Para os leitores mais jovens, Ronaldo César Coelho não é apenas o irmão do comentarista de arbitragem Arnaldo César Coelho. O ex-banqueiro fez fortuna ao vender o seu Multiplic ao Lloyds Bank nos anos 1990, em uma operação que segundo os jornais da época teria atingido cerca de US$ 600 milhões, dos quais Ronaldo teria ficado com quase metade. Posteriormente ele construiu uma sólida carreira parlamentar com quatro mandatos consecutivos pelo PSDB, num tempo em que havia no país uma civilizada polarização de legendas com o campo da esquerda, liderado pelo PT, baseada em ideias e projetos concretos para melhorar o Brasil, não em golpes frustrados, patetadas e ideias medievais.

“Cheguei aqui há 40 anos num momento de virada na minha vida e adquiri um amor incondicional por esta cidade”, contou Ronaldo, hoje um acionista de peso em empresas como a Vibra, Light e Energisa.
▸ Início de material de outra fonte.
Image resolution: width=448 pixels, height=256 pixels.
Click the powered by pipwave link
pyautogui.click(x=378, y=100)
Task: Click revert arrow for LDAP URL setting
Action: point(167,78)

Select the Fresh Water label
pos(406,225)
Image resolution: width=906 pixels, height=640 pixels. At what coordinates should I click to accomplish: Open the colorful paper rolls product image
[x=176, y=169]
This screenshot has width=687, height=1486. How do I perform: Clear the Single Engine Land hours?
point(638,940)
Foi quando o empresário comprou a Fazenda São Fernando, uma propriedade cafeeira fundada em 1813 e que ele converteu em seu infinito particular. Nas últimas décadas, ele reconstituiu o bioma da região. Seguindo orientações técnicas da Embrapa, plantou 300.000 árvores nativas da Mata Atlântica na fazenda. E ainda mantém um plantio permanente de 20.000 por ano. Assim, o que antes era uma terra arrasada pelas técnicas predatórias do ciclo do café, agora é o habitat de lobos-guarás, tucanos e jacus.

Diferentemente do que chegou a ser especulado, o novo museu não vai expor obras do acervo do seu mecenas, dono de uma conhecida coleção que inclui Frans Posts, Portinaris, Lygia Clarks, e uma Tarsila do Amaral além de um conjunto de Aleijadinho e outro do Mestre Valentim.  Não se trata, portanto, de “um museu de colecionador”, mas de uma curadoria voltada a resgatar vozes que, no século XIX, dificilmente pisariam as salas de visita das sedes das fazendas. A promessa, portanto, é de um espaço que não se limitará apenas a enfeitar o centro histórico, mas provocar reflexão.
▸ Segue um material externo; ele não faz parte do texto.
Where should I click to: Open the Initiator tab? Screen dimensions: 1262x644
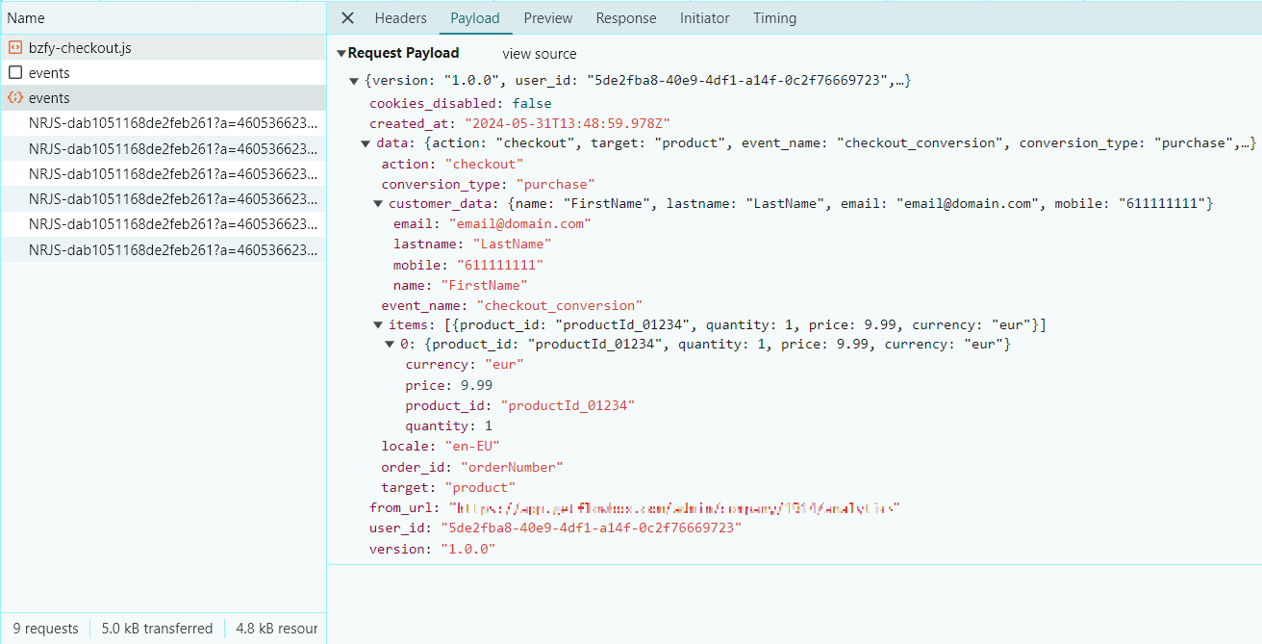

Atrás do museu, foi recuperado também o  memorial que guarda os restos mortais de dois homens: Benjamin Benatar e Morluf Levy, judeus enterrados ali no século XIX que, não podendo ser abrigados no cemitério católico da cidade, por proibição da Igreja, foram acolhidos pela direção da Santa Casa numa tocante demonstração de tolerância de um Brasil ainda primitivo. Em 1992, a Prefeitura de Vassouras transformou o local num Memorial Judaico, com paisagismo de Roberto Burle Marx.  “A história desta região é riquíssima, mas muito esquecida, e quero que mais pessoas conheçam essa parte da nossa história como povo”, diz Ronaldo César Coelho.

O empresário, que como conselheiro do MASP ajudou o museu a levantar os recursos para seu novo prédio, quer que o Museu de Vassouras construa parcerias estratégicas com outras instituições, incluindo exposições cruzadas e empréstimos de acervo. A inauguração do museu vem em meio a uma redescoberta do Vale do Café como um destino turístico cultural e histórico. As fazendas históricas estão sendo convertidas em hotéis, a cultura de cafés especiais está voltando, novos produtores de cachaça estão surgindo, e até o queijo local está sendo premiado mundo afora.  “Vim para ficar quarenta e cinco dias na obra e já estou há seis anos. Me casei aqui, constituí família, criei novas raízes. Acho que isso diz muito sobre como tudo isso aqui é transformador”, diz Thiago Thuler, um dos arquitetos envolvidos no projeto.